Collection of software libraries and frameworks

KDE Platform 4 is a collection of libraries and software frameworks by KDE that serves as technological foundation for KDE Software Compilation 4 distributed under the GNU Lesser General Public License (LGPL). KDE Platform 4 is the successor to KDElibs and the predecessor of KDE Frameworks.
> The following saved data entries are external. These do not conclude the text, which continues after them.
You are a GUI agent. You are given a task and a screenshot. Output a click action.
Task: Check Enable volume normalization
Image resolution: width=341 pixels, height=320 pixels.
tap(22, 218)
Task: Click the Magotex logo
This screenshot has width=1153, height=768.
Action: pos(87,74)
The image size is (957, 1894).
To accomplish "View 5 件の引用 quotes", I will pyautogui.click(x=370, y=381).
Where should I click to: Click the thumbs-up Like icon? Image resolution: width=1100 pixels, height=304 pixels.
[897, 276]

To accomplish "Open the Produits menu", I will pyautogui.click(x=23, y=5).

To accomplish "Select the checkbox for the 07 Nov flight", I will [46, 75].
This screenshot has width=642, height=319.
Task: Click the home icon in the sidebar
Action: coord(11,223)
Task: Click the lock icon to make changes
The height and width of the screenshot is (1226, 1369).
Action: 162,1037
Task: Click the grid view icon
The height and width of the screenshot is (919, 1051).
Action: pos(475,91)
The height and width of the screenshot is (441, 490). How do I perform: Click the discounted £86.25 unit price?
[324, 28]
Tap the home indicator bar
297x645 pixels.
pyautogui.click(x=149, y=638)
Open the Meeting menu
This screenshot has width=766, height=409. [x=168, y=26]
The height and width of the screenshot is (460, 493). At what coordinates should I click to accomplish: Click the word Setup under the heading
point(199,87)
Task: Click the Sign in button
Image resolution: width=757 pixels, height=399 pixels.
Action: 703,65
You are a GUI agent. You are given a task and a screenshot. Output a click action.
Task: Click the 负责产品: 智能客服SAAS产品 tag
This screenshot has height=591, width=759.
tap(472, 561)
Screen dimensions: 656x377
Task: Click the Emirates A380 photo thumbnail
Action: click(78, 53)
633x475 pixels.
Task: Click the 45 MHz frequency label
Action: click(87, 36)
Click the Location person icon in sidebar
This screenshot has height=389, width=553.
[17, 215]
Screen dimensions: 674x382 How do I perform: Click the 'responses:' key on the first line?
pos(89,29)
KDE Software Compilation structure

== Technologies ==
- User Interface
  - Plasma – desktop and panel widget engine
  - KHTML – HTML rendering engine
  - KIO – extensible network-transparent file access
  - KParts – lightweight in-process graphical component framework
  - Sonnet – spell checker
  - KXMLGUI – allows defining UI elements such as menus and toolbars via XML files
  - Goya
- Hardware and Multimedia
  - Phonon – multimedia framework
  - Solid – device integration framework
- Services
  - NEPOMUK
  - KNewStuff – KDE's "Hot New Stuff" classes
  - Policykit-KDE
- Communication
  - Akonadi
- Games
  - Gluon
  - KGGZ
- Other
  - ThreadWeaver – library to use multiprocessor systems more effectively
  - Kiosk – allows disabling features within KDE to create a more controlled environment
  - Kross
  - KConfig XT
  - WebDAV

=== Technologies superseded in KDE Platform 4 ===
- aRts – sound server (replaced with Phonon)
- DCOP – inter-process communication system (replaced with D-Bus)

== KParts ==
KParts is the component framework for the KDE Plasma desktop environment. An individual component is called a KPart. KParts are analogous to Bonobo components in GNOME and ActiveX controls in Microsoft's Component Object Model. Konsole is available as a KPart and is used in applications like Konqueror and Kate.

Example uses of KParts:
- Konqueror uses the Okular part to display documents
- Konqueror uses the Dragon Player part to play multimedia
- Kontact embeds kdepim applications
- Kate and other editors use the katepart editor component
- Several applications use the Konsole KPart to embed a terminal

== Solid ==
Solid is a device integration framework for KDE Platform 4 and its successor, KDE Frameworks. It functions on similar principles to KDE's multimedia pillar Phonon; rather than managing hardware on its own, it makes existing solutions accessible through a single API. The current solution uses udev, NetworkManager and BlueZ (the official Linux Bluetooth stack). However, any and all parts can be replaced without breaking the application, making applications using Solid extremely flexible and portable. Work is underway to build a Solid backend for the Windows port of KDE based on Windows Management Instrumentation.